Update June 2, 9:50am CT: In a blog on Monday, TikTok wrote about the “actionable steps we are taking to foster an inclusive environment on our platform,” including “investing in our technology and moderation strategies to better handle potentially violative content.”
The company also addressed the “technical glitch” that “made it temporarily appear as if posts uploaded using #BlackLivesMatter and #GeorgeFloyd would receive 0 views.”
“This was a display issue only that widely affected hashtags at large, and powerful videos with the #BlackLivesMatter hashtag continued to be uploaded, viewed, and engaged with—in fact, videos with these hashtags have currently generated well over 2 billion views, which is a testament to their importance to and resonance among our community,” TikTok wrote. “Nevertheless, we understand that many assumed this bug to be an intentional act to suppress the experiences and invalidate the emotions felt by the Black community. And we know we have work to do to regain and repair that trust.”
Original story below:
The national unrest over the police killing of George Floyd has given rise to a pair of viral conspiracy theories that two online platforms are suppressing mention of “Black Lives Matter” and “George Floyd.”
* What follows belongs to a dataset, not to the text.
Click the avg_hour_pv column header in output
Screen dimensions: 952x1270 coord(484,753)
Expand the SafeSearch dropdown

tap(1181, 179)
Both companies—Cash App and TikTok—say that its issue was caused by a technical glitch.
That hasn’t stopped either claim from continuing to circulate.
Yesterday morning, a Twitter user claimed that payments via Cash App that included “Black Lives Matter” in the notes were automatically being canceled and refunded.
They later clarified that it was Cash App.
As the tweet went viral, Cash App’s verified support account responded to say that it was a technical, rather than intentional, issue.
“We’re currently experiencing connection issues which is causing payments to fail for some customers,” @CashSupport tweeted. “We’re working on a solution, and as soon as this has been resolved, we’d recommend you retry the payment.”
The company also referred people to a page on its website where it reports problems affecting functionality. Incidents were reported there on both May 28, the date of the tweet, and May 29.
Until earlier this morning, Cash App’s main Twitter account also noted it was “experiencing issues” in its bio.
A few did defend Cash App. One woman said that she’d also had issues on payments that didn’t reference Black Lives Matter.
Nevertheless, the claim continues circulating. As of this morning, the original tweet had nearly 19,000 retweets and more than 20,000 likes. Nearly all comments were dragging the company.
Cash App may take a small measure of comfort in the fact that it isn’t alone in such woes.
The tweet quickly went viral. As of this writing, it is approaching 45,000 retweets and 100,000 likes. Many who commented claim that TikTok, a Chinese company, is suppressing such content because of racism towards Blacks in that country.
Early this morning, TikTok’s verified support account replied to the tweet, saying that a technical issue was affecting random words, such as “cat” and “hello,” and was not caused by intentional action on its part.
“Our team is investigating and working quickly to address the issue,” @TikTokSupport added.
A company spokesperson directed the Daily Dot to this tweet, as well as a thread by New York Times reporter Taylor Lorenz saying the claim that TikTok was suppressing the hashtags was false.
Multiple searches for both hashtags this morning confirmed that assessment. According to the site count, to date, nearly 190 million people have viewed TikToks tagged #GeorgeFloyd. More than a half-billion have viewed TikToks including the #BlackLivesMatter tag.
But like the rumor about Cash App, people continue accusing TikTok of suppressing the hashtags.
“Just like that. I’m off that app. If you don’t support black people I don’t support you. An explanation is needed,” tweeted one this morning, hours after the claim had been debunked numerous times. “Lol how convenient,” said another.
Just goes to show that a conspiracy theory can circle the internet twice while the truth is still typing its response.